HONG KONG: Hong Kong shares closed at a more than one-year low on Monday, as concerns lingered about the new Omicron coronavirus variant, while Meituan slumped after it forecast a weaker outlook following its largest-ever quarterly loss in three years.
The Hang Seng index fell 1.0% to 23,852.24, while the China Enterprises Index lost 0.9%, to 8,498.26 points. Both the indexes ended at their lowest since October 2020.
The new variant has spread in several nations, with more countries imposing travel restrictions to try to seal themselves off, while Hong Kong reported two such cases last week.
Food delivery giant Meituan slumped 7.1%, the biggest percentage decliner on the Hang Seng Index, dragging down the benchmark 155 points.
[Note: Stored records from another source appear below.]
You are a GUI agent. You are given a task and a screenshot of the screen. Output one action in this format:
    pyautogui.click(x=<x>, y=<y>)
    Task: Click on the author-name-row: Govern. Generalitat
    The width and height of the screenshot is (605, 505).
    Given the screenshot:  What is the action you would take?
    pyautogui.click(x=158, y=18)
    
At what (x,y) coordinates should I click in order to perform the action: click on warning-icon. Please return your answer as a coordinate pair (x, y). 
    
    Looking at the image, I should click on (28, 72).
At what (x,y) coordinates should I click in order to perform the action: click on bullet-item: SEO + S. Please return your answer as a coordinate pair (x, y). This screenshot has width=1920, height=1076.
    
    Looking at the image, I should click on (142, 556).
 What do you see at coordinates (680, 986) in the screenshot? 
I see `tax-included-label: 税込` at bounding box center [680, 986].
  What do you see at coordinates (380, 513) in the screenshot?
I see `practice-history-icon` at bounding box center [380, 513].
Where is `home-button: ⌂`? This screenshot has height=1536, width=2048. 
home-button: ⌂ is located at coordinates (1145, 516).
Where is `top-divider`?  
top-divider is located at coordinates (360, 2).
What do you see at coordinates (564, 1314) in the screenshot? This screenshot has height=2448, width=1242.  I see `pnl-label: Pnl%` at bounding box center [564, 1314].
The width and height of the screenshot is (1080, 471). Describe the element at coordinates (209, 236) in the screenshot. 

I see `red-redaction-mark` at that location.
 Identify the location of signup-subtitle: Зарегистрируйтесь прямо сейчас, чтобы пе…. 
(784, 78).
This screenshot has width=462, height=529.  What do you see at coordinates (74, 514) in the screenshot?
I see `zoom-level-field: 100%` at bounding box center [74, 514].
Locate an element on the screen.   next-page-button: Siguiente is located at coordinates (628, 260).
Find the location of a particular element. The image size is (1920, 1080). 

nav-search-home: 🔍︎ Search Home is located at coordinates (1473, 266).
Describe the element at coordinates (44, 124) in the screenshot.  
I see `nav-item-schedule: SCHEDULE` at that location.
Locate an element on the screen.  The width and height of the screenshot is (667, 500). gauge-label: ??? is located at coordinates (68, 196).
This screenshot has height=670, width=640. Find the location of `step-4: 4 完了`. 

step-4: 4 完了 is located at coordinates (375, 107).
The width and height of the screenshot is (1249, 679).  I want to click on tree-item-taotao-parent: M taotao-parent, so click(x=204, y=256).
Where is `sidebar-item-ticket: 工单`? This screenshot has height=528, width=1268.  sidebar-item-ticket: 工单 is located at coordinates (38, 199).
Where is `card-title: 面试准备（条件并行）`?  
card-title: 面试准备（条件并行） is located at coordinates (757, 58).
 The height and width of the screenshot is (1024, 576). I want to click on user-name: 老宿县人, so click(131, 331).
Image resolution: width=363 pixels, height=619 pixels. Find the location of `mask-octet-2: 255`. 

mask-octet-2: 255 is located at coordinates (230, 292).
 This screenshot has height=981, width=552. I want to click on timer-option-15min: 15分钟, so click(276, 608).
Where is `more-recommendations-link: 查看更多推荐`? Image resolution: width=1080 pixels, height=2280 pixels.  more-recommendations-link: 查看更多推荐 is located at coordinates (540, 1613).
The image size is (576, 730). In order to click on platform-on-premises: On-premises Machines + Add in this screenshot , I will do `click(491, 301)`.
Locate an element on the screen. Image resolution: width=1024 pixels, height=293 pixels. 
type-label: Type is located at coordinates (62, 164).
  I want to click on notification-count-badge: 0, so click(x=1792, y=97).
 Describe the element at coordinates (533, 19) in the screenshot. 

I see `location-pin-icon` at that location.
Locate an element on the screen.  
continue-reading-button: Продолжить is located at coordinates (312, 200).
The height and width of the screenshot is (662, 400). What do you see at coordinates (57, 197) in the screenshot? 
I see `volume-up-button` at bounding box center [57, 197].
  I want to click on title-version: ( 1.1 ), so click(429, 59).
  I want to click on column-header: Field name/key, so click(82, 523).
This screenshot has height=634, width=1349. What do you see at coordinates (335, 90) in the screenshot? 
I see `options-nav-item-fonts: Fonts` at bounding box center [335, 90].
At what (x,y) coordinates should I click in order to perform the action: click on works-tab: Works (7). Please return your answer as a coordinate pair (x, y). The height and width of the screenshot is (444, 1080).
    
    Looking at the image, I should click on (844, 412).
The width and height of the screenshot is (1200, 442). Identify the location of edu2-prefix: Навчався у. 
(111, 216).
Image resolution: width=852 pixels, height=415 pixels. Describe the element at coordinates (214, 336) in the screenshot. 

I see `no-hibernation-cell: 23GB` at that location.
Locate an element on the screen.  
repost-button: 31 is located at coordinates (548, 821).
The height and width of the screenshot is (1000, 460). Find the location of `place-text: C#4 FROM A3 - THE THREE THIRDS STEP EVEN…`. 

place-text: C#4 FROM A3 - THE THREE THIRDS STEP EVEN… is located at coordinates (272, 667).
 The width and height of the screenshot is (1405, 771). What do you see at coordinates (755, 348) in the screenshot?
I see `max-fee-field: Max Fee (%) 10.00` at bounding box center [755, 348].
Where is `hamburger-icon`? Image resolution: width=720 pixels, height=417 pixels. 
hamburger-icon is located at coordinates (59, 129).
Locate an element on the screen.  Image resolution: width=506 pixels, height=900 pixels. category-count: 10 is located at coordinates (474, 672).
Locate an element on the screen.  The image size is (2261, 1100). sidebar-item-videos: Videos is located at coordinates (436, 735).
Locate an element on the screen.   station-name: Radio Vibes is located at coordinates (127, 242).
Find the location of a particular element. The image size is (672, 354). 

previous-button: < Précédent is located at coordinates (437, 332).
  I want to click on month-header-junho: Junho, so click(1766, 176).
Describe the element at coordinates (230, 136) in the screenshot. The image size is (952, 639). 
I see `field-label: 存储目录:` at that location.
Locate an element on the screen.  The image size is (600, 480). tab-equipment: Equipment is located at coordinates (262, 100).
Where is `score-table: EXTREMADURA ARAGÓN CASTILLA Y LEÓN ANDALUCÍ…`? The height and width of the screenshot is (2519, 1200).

Meituan plunged the most in more than three months, after it reported a 10 billion yuan ($1.57 billion) loss in the July-September period, compared with a profit of 6.3 billion yuan a year earlier. This was its worst ever quarterly performance since the third quarter of 2018.
“We believe the short-term impact of the pandemic as well as macro-headwinds does not alter the secular momentum of food delivery, as demonstrated by Meituan with its solid execution and providing better transparency on take rates and ROI approach to subsidies,” said Jefferies.